C) It may be missing on the very best teams.
This is something that Bertin notes—that the big misses for most xG models appear to be the elite clubs of Spain and Germany: Barcelona, Real Madrid and Bayern Munich. (My expected goals model has rarely had trouble with Dortmund.) There are a lot of possible causes here, but this finding may reflect some emergent properties of having a whole bunch of great players on the pitch at once which allows these teams to create better chances than expected goals can account for. It is a topic that requires significant study, and it has yet to be done publicly as far as I know.
5) I still like expected goals.
We should always be improving our methods and we should always be critiquing them. A minutely descriptive, intuitively articulated, highly accurate expected goals model remains no more than a goal itself. But the only way we're going to get there is by continuing to trudge this road and build and improve and discuss the models we have.
So I'm working on new improvements to the system. I want to adjust for the identity and formation position of the shooter. I want to account for the location from which the assist pass was played—it turns out that assist passes from good locations massively increase the rate at which shots are scored. (And I can explain why I think this makes all sorts of sense.) I want to work on including some non-shot chances—at the very least I want to include last-ditch tackles and particularly tackles or interceptions by the goalkeeper in the model. By adding in more specificity to expected goals, I think we can make progress toward that ideal xG system that really describes clearly the kind and quality of chances created.
The key question for me remains, as I said in my methodology article and as I said in section (1) above is—does this make football sense? I only include factors in my expected goals regressions that are in advance intuitively related to the creation of good attacking chances. Expected goals as an idea is all about intuitive football sense. We can continue improving our models and more importantly we can keep learning more about football if we maintain that focus.

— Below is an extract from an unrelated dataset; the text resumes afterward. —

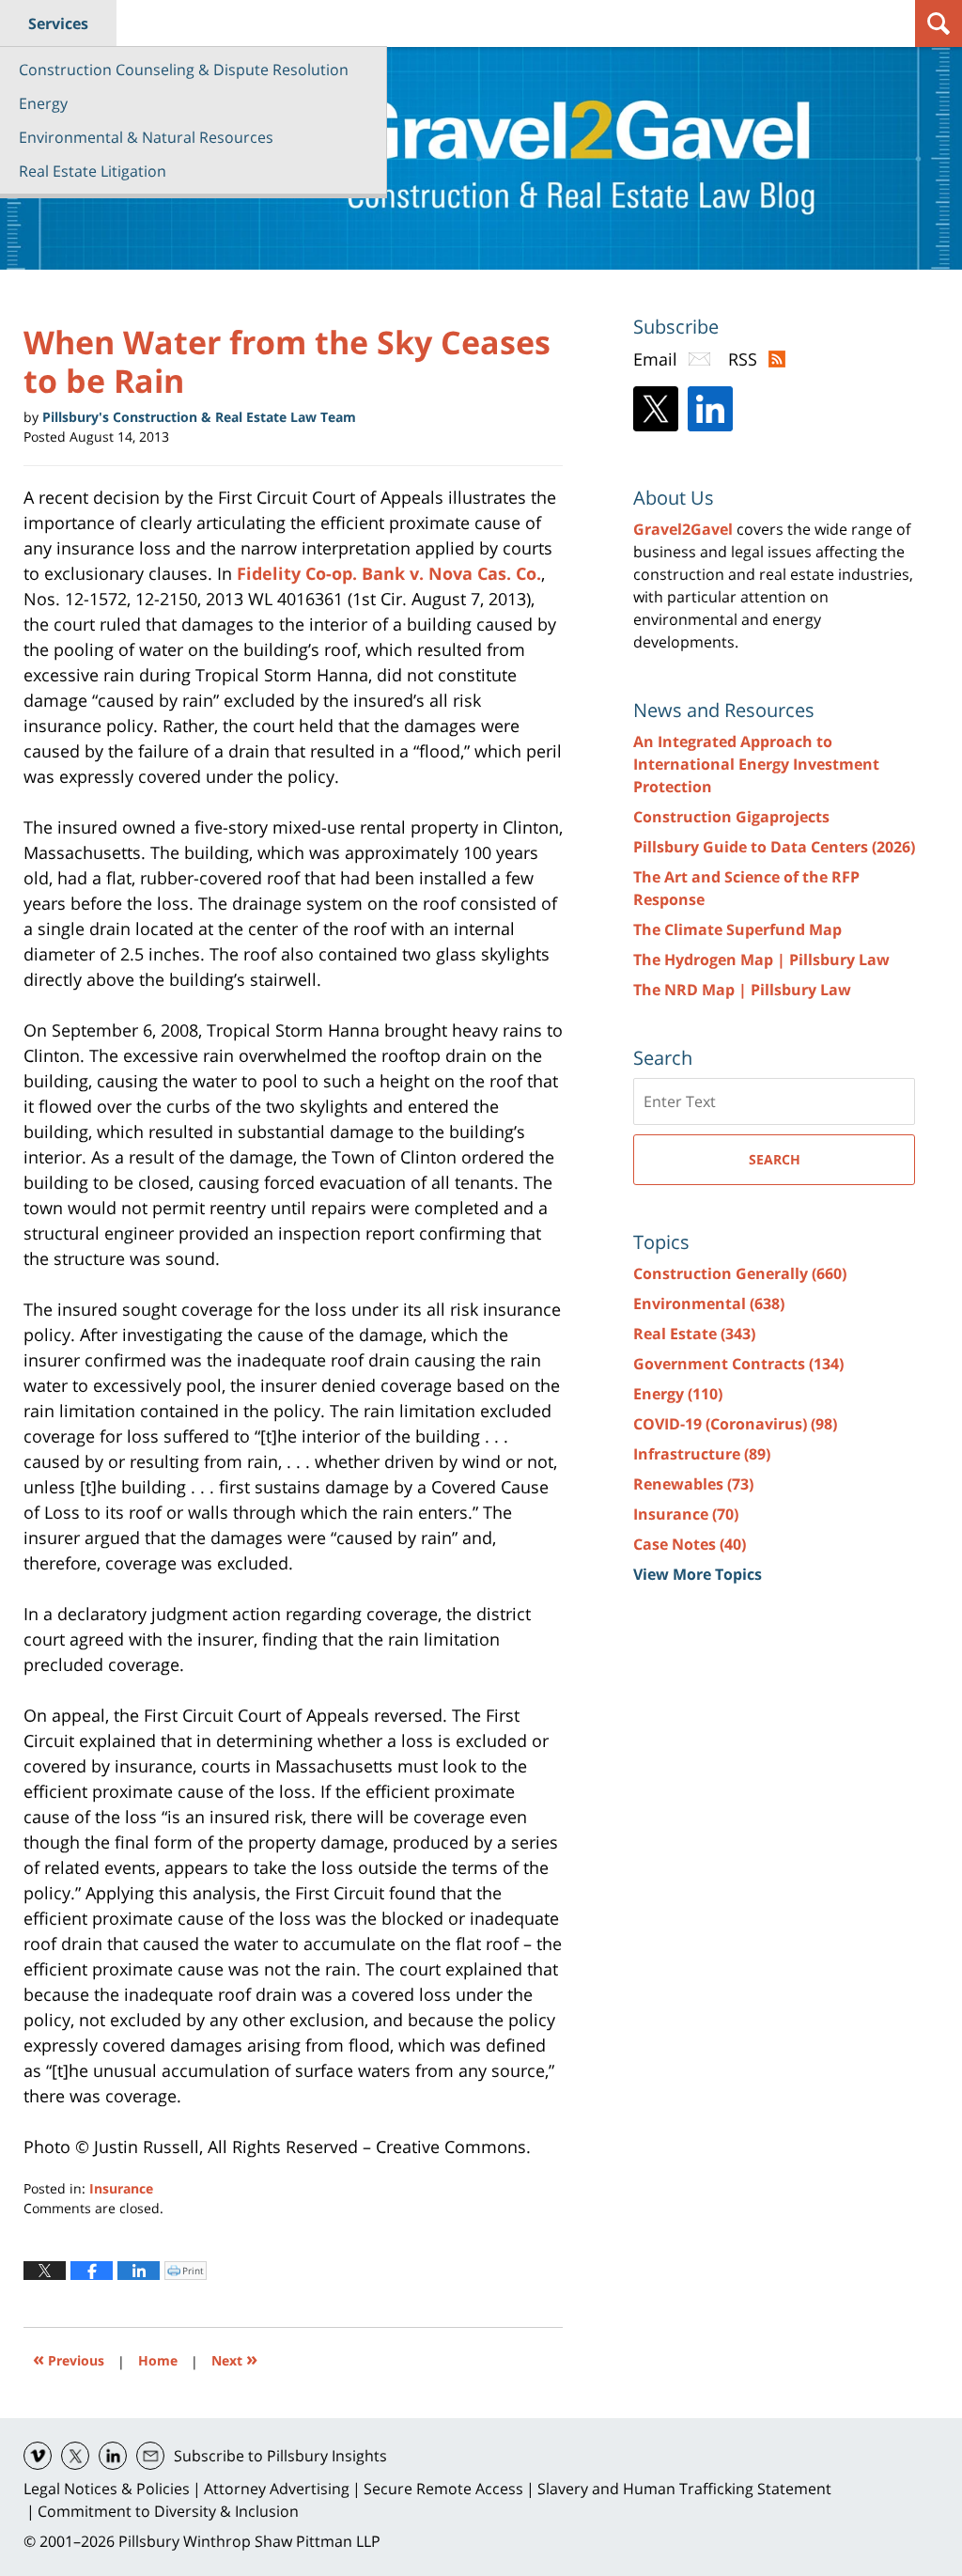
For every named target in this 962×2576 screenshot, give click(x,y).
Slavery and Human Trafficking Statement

The statistic is open to critique, but reasons I like it are pretty straightforward. First, it has been shown clearly and at length to be better than currently existing alternatives for a wide variety of uses. Second, its model design reflects the reality of football and the ways in which players on the field attempt to create or prevent good chances. Because of this, expected goals constitutes an important step along the path toward a truly robust model of scoring chances and of football itself.